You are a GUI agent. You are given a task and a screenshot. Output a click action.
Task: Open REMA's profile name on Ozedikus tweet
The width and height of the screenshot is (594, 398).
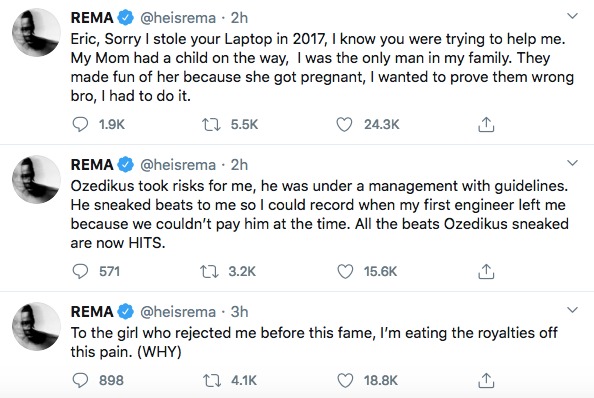point(92,165)
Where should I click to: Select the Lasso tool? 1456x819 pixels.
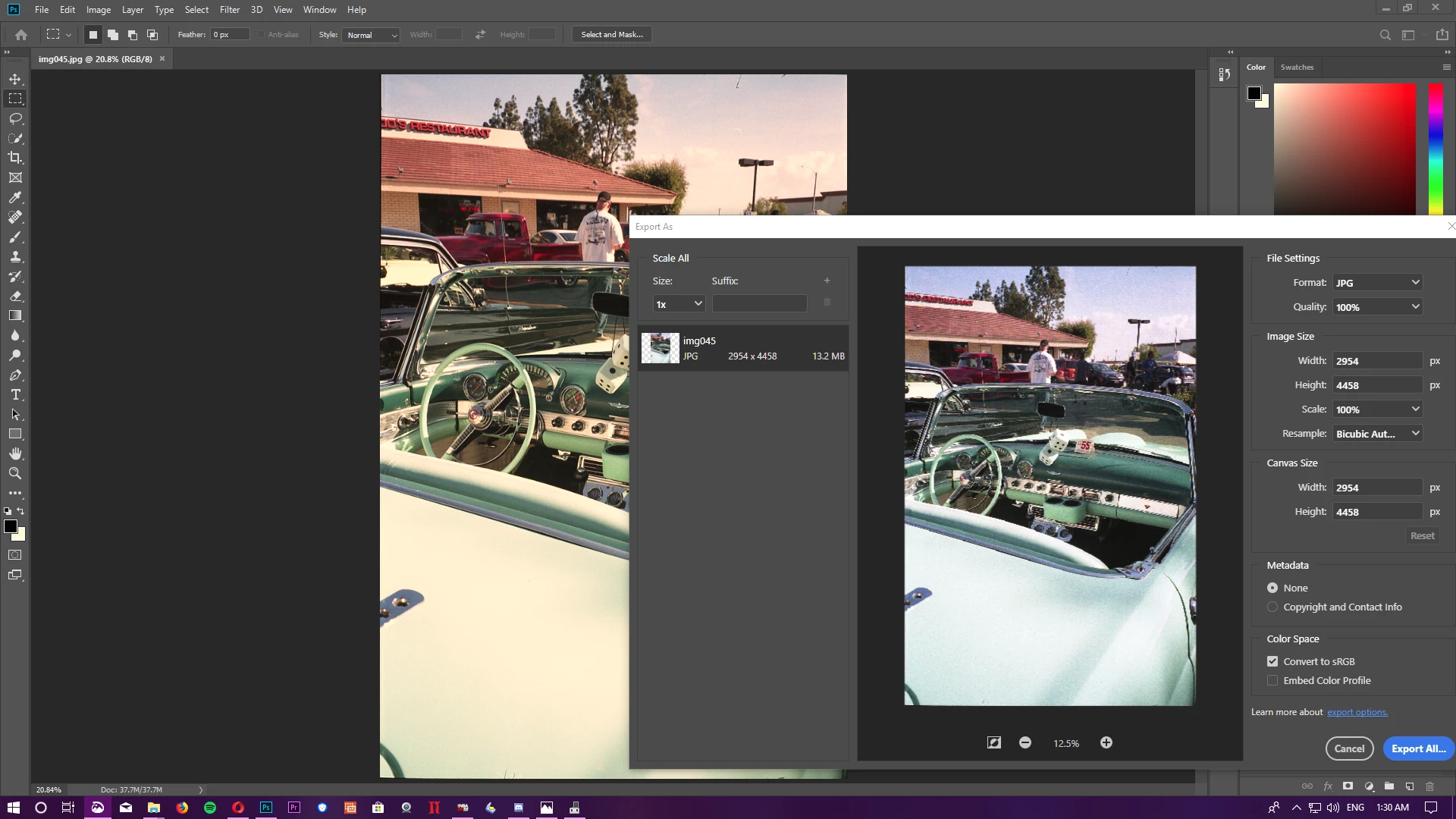pyautogui.click(x=15, y=118)
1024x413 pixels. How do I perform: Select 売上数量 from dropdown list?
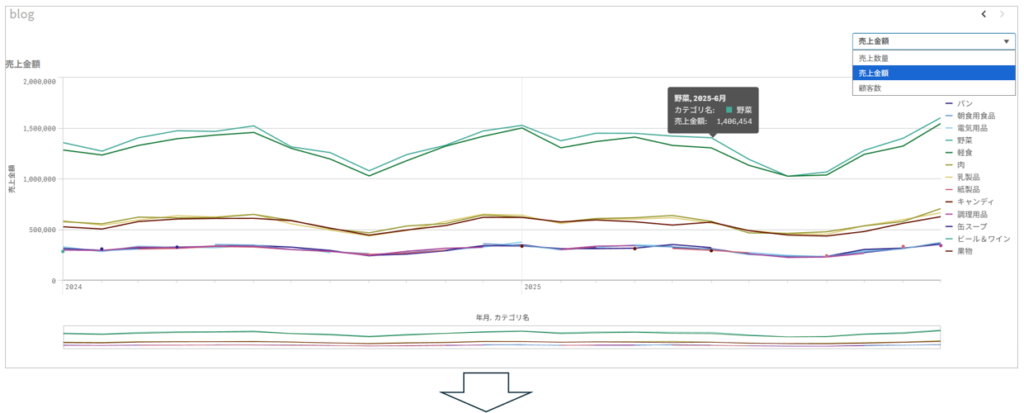(874, 58)
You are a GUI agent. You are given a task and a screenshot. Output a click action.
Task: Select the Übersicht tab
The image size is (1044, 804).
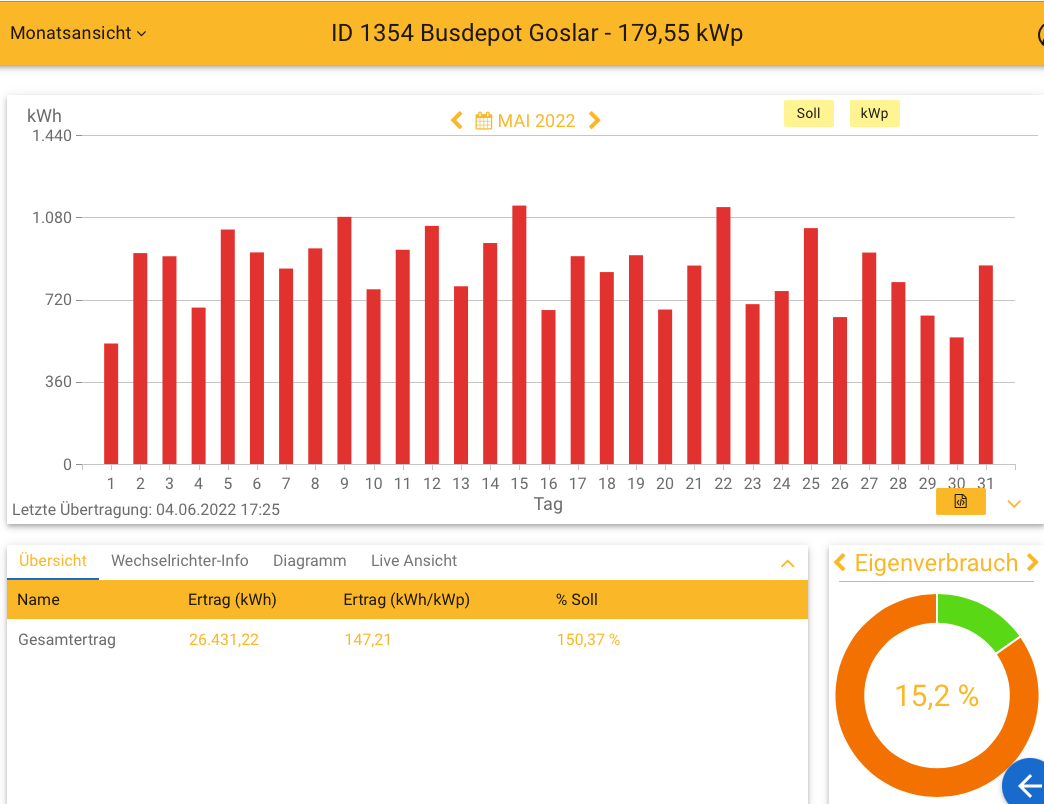53,561
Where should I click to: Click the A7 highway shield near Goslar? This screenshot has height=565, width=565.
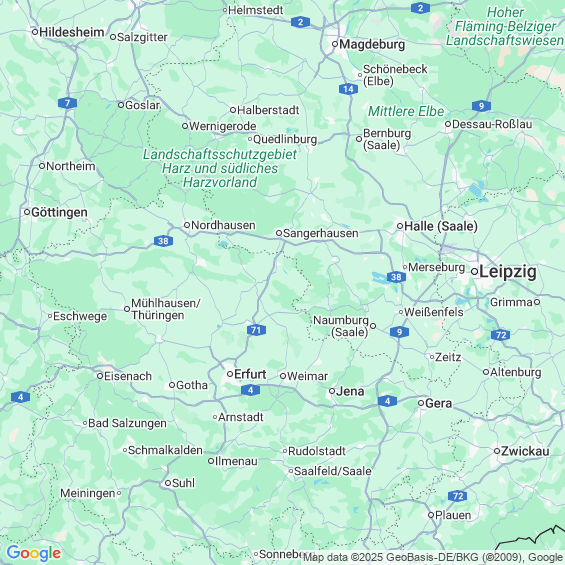click(67, 103)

** BRIEF **
Rewrite all the material above, changing every "GUI agent" to "interface assistant" and keeping everything else the same. Leave the pictures out.

** TASK RESPONSE **
You are a interface assistant. You are given a task and a screenshot. Output a click action.
Task: Open REMA's profile name on Ozedikus tweet
The width and height of the screenshot is (594, 398).
point(92,165)
Where should I click to: Select the Lasso tool? 1456x819 pixels.
pyautogui.click(x=15, y=118)
1024x413 pixels. How do I perform: Select 売上数量 from dropdown list?
(874, 58)
You are a interface assistant. You are given a task and a screenshot. Output a click action.
Task: Select the Übersicht tab
The image size is (1044, 804).
53,561
Where should I click to: Click the A7 highway shield near Goslar? This screenshot has height=565, width=565.
click(67, 103)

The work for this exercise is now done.